Oltre lo status: la cittadinanza come appartenenza vissuta
La cittadinanza viene spesso definita in termini formali, legata a documenti e diritti riconosciuti dallo Stato. Tuttavia, questa prospettiva trascura la complessità dell'esperienza concreta di appartenenza. Essere cittadini implica non solo possedere uno status, ma anche sentirsi parte di una comunità, essere riconosciuti e partecipare emotivamente alla vita collettiva. La cittadinanza è quindi una pratica quotidiana che unisce aspetti giuridici, relazionali e affettivi.
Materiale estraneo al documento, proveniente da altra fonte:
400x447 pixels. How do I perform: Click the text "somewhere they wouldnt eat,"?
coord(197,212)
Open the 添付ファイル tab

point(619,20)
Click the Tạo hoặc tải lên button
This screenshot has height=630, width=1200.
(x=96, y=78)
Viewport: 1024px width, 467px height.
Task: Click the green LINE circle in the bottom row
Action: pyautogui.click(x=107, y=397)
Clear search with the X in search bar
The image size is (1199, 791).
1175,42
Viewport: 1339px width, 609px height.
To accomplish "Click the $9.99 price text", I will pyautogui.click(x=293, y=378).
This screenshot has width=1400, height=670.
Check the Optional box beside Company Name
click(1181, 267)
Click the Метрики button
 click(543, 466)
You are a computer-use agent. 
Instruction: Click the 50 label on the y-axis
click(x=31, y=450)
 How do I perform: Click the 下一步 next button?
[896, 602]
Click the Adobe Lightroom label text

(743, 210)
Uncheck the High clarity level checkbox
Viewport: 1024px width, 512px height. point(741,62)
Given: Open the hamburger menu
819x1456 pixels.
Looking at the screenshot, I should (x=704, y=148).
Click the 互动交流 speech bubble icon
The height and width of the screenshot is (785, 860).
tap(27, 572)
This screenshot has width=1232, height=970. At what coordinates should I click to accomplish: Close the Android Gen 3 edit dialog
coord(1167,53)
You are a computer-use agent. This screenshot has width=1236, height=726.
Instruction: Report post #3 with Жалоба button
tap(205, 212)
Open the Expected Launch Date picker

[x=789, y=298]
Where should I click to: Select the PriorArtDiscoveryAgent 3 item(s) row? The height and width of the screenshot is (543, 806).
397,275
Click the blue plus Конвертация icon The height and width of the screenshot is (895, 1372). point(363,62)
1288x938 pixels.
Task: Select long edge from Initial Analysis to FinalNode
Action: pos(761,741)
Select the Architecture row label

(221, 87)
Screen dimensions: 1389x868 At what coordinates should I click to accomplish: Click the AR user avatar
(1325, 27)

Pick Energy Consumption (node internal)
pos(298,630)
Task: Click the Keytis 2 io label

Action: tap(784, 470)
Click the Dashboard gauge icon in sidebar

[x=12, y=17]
Ius affectus: dimensioni giuridiche e affettive
La cittadinanza può essere analizzata attraverso una dimensione formale e una vissuta. La prima riguarda le regole giuridiche che definiscono la nazionalità, mentre la seconda concerne l'esperienza concreta di appartenenza, costruita attraverso relazioni, riconoscimento e affetti. Queste due dimensioni non sempre coincidono, generando frizioni. È possibile essere cittadini legalmente ma esclusi nella pratica, o viceversa. La cittadinanza affettiva, o intima, come definita da Lampredi nel 2024, mette in luce i legami emotivi, le responsabilità reciproche e le forme di cura che creano il senso di appartenenza a un "noi". Appartenere significa, quindi, vivere relazioni, fiducia e coinvolgimento, non solo godere di diritti riconosciuti.